→ **Problem statement**: All of the data below should be copied exactly as it stands.

Stored items:
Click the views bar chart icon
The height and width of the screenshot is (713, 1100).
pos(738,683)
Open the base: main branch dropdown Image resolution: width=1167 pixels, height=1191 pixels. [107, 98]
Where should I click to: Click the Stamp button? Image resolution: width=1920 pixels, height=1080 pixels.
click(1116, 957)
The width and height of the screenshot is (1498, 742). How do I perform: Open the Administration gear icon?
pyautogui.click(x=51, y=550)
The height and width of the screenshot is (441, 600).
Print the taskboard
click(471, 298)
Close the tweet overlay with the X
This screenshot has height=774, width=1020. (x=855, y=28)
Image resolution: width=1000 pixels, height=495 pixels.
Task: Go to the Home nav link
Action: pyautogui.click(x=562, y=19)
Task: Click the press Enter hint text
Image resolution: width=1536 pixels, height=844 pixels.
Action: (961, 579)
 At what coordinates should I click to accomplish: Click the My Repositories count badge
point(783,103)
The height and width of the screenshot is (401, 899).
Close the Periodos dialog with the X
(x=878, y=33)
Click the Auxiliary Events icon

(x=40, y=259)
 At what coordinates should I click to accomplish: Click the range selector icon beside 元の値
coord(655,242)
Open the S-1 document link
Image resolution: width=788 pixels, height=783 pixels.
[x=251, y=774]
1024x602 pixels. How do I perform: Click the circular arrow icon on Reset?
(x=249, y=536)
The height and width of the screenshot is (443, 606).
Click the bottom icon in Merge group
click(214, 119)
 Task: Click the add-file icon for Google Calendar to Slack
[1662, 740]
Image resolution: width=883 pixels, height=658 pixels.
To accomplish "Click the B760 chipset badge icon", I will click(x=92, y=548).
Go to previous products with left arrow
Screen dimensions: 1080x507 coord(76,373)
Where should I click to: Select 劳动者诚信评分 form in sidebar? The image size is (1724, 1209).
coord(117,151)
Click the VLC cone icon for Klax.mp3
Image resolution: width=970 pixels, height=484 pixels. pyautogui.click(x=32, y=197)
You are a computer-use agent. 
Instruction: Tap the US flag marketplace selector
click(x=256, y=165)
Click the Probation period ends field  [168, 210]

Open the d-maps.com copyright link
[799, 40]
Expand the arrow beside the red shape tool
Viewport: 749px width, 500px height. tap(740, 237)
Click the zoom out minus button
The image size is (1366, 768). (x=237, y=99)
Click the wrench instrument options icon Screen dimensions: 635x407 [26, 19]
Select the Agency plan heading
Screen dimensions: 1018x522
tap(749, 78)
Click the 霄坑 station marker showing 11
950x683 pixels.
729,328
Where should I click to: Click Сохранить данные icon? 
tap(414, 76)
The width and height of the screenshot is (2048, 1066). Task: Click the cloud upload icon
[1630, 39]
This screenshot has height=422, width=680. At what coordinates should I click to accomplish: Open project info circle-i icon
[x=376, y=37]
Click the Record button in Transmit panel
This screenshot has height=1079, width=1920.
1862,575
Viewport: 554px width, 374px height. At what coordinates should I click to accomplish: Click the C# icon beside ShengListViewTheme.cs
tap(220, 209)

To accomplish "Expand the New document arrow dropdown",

→ **Task response**:
Click the views bar chart icon
The height and width of the screenshot is (713, 1100).
pos(738,683)
Open the base: main branch dropdown Image resolution: width=1167 pixels, height=1191 pixels. [107, 98]
Where should I click to: Click the Stamp button? Image resolution: width=1920 pixels, height=1080 pixels.
click(1116, 957)
The width and height of the screenshot is (1498, 742). How do I perform: Open the Administration gear icon?
pyautogui.click(x=51, y=550)
The height and width of the screenshot is (441, 600).
Print the taskboard
click(471, 298)
Close the tweet overlay with the X
This screenshot has height=774, width=1020. (x=855, y=28)
Image resolution: width=1000 pixels, height=495 pixels.
Task: Go to the Home nav link
Action: pyautogui.click(x=562, y=19)
Task: Click the press Enter hint text
Image resolution: width=1536 pixels, height=844 pixels.
Action: (961, 579)
 At what coordinates should I click to accomplish: Click the My Repositories count badge
point(783,103)
The height and width of the screenshot is (401, 899).
Close the Periodos dialog with the X
(x=878, y=33)
Click the Auxiliary Events icon

(x=40, y=259)
 At what coordinates should I click to accomplish: Click the range selector icon beside 元の値
coord(655,242)
Open the S-1 document link
Image resolution: width=788 pixels, height=783 pixels.
[x=251, y=774]
1024x602 pixels. How do I perform: Click the circular arrow icon on Reset?
(x=249, y=536)
The height and width of the screenshot is (443, 606).
Click the bottom icon in Merge group
click(214, 119)
 Task: Click the add-file icon for Google Calendar to Slack
[1662, 740]
Image resolution: width=883 pixels, height=658 pixels.
To accomplish "Click the B760 chipset badge icon", I will click(x=92, y=548).
Go to previous products with left arrow
Screen dimensions: 1080x507 coord(76,373)
Where should I click to: Select 劳动者诚信评分 form in sidebar? The image size is (1724, 1209).
coord(117,151)
Click the VLC cone icon for Klax.mp3
Image resolution: width=970 pixels, height=484 pixels. pyautogui.click(x=32, y=197)
You are a computer-use agent. 
Instruction: Tap the US flag marketplace selector
click(x=256, y=165)
Click the Probation period ends field  [168, 210]

Open the d-maps.com copyright link
[799, 40]
Expand the arrow beside the red shape tool
Viewport: 749px width, 500px height. tap(740, 237)
Click the zoom out minus button
The image size is (1366, 768). (x=237, y=99)
Click the wrench instrument options icon Screen dimensions: 635x407 [26, 19]
Select the Agency plan heading
Screen dimensions: 1018x522
tap(749, 78)
Click the 霄坑 station marker showing 11
950x683 pixels.
729,328
Where should I click to: Click Сохранить данные icon? 
tap(414, 76)
The width and height of the screenshot is (2048, 1066). Task: Click the cloud upload icon
[1630, 39]
This screenshot has height=422, width=680. At what coordinates should I click to accomplish: Open project info circle-i icon
[x=376, y=37]
Click the Record button in Transmit panel
This screenshot has height=1079, width=1920.
1862,575
Viewport: 554px width, 374px height. At what coordinates should I click to accomplish: Click the C# icon beside ShengListViewTheme.cs
tap(220, 209)

To accomplish "Expand the New document arrow dropdown",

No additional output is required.